O objetivo do coletivo é garantir a representatividade racial no cinema, atuando na estruturação de carreiras de homens e mulheres negras em posições de liderança criativa, intelectual e econômica na indústria. O coletivo também incorpora perspectivas de gênero, classe e orientação sexual. Fernanda comenta o panorama:
“O abismo racial na indústria do audiovisual brasileiro não acontece pela ausência de profissionais negros. O que falta é oportunidade no mercado e iniciativas acessíveis de formação”
O projeto nasce em diálogo com experiências internacionais que tratam de reparação histórica frente ao cenário de exclusão devido raça e gênero no audiovisual. São exemplos de programas já existentes o Diversity at Berlinale e Diversity in Cannes.
A CONSTRUÇÃO DA NOSSA PRÓPRIA NARRATIVA
Em 20 de novembro (Dia da Consciência Negra), o Nicho 54 lançou o Nicho Novembro, uma iniciativa que reúne mostra de filmes, workshops e uma masterclass com Maria Angela de Jesus, diretora brasileira de produções originais da Netflix no Brasil (saiba mais sobre evento que acontece dia 30 no final do texto). Todas as atividades são gratuitas.
A ação tem correalização da Spcine, apoio do Projeto Paradiso, uma iniciativa do Instituto Olga Rabinovich, e acontece no Jardin do Centro, espaço que inclui café, sala de cinema e coworking no centro de São Paulo. O local também abriga a residência da Emerge.
Na abertura do Nicho Novembro, o coletivo realizou um bate papo com profissionais e estudantes de audiovisual. Na sequência, com o intuito de contar novas narrativas e reforçar a mensagem sobre a potência negra, foi realizada uma exibição do longa Cleopatra Jones, dirigido por Jack Starrett.
Lançado em 1971, a trama conta as aventuras da heroína homônima que usa o trabalho de supermodelo para viajar para lugares exóticos e realizar missões secretas para o governo americano. Ela também desmascara policiais racistas e é orgulho de sua comunidade.

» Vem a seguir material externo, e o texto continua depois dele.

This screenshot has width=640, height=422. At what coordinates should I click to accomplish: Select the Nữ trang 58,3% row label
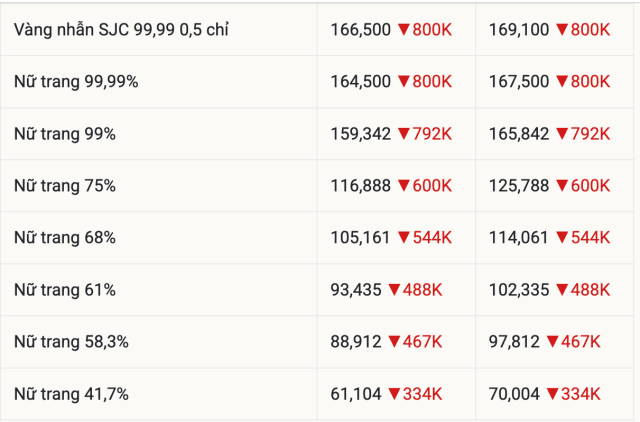pyautogui.click(x=71, y=342)
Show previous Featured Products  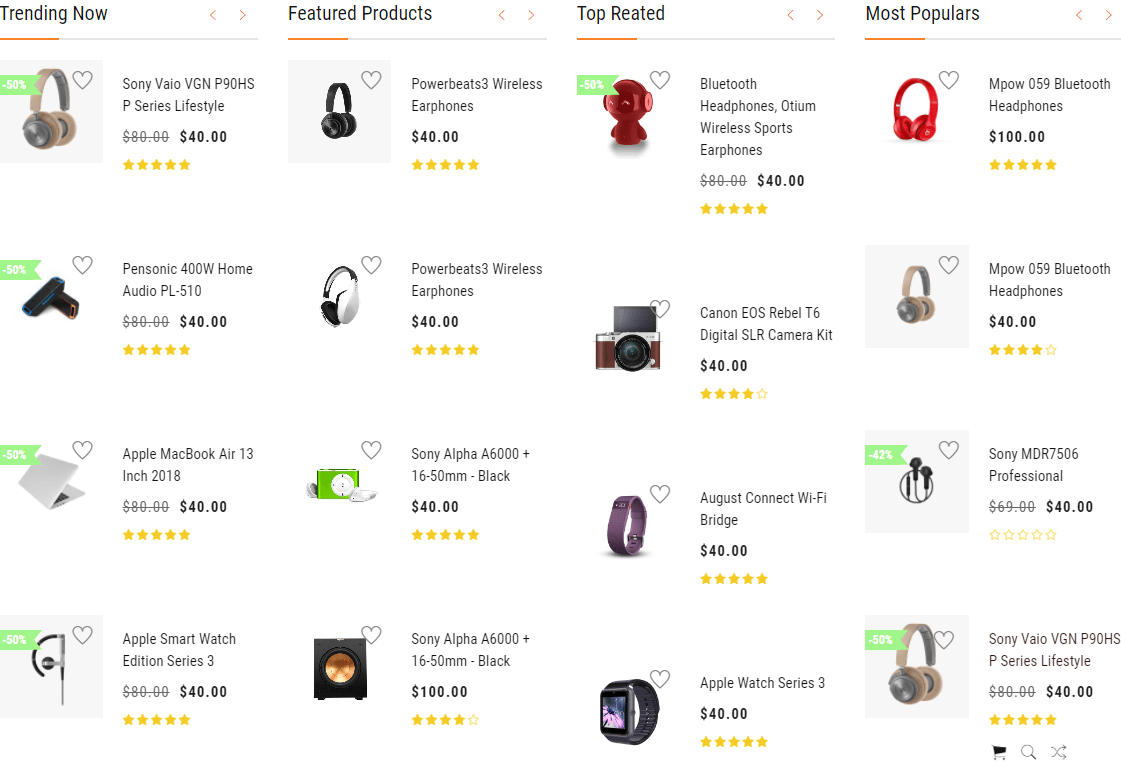click(502, 15)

No filme, quem dá vida a personagem é a atriz Tamara Dobson, ícone do “Black Is Beautiful” que também era modelo e participou de campanhas para marcas como Revlon, Fabergé e Chanel.
O longa é um clássico do Blaxploitation, movimento cinematográfico protagonizado por atores e diretores negros, que também tinha o negro norte-americano como público-alvo. Vale lembrar que Quentin Tarantino se inspirou no Blaxploitation para criar seu clássico Jackie Brown, estrelado por Pam Grier, em 1997.
De acordo com os integrantes do Nicho 54, a exibição de Cleopatra Jones é importante devido ser extremamente necessário ter narrativas cinematográficas em que pessoas negras são vistas de forma positiva. É uma questão de representatividade, como a que aconteceu recentemente com o filme Pantera Negra.
Ao longo da história do cinema, foi – e ainda é – comum atores negros interpretar personagens subalternizados, seja de uma empregada doméstica que vive na casa de uma família rica (e branca) ou de um trapaceiro que vive de aplicar golpes.
Geralmente, esses filmes, como a grande maioria, são dirigidos ou produzidos por pessoas brancas – e suas obras ajudam a cristalizar uma imagem social negativa em relação aos negros.
“É necessário que pessoas negras construam suas próprias narrativas para que, cada vez mais, também possamos nos ver como heróis nas telas”, afirma Heitor.
Ao fim da exibição, todos os presentes foram convidados para mais uma celebração, dessa vez no Quintal do Centro, que também pertence a rede do Jardin. Foi lá que rolou uma edição especial do Afrojam, projeto musical que celebra a música de artistas negros independentes.
Além de colocar todo mundo para dançar, a festa fomentou ainda mais a sensação de aquilombamento presente em toda a programação do Nicho Novembro.
SERVIÇO
Nicho Novembro
Masterclass com Maria Angela de Jesus, diretora de produções originais da Netflix no Brasil.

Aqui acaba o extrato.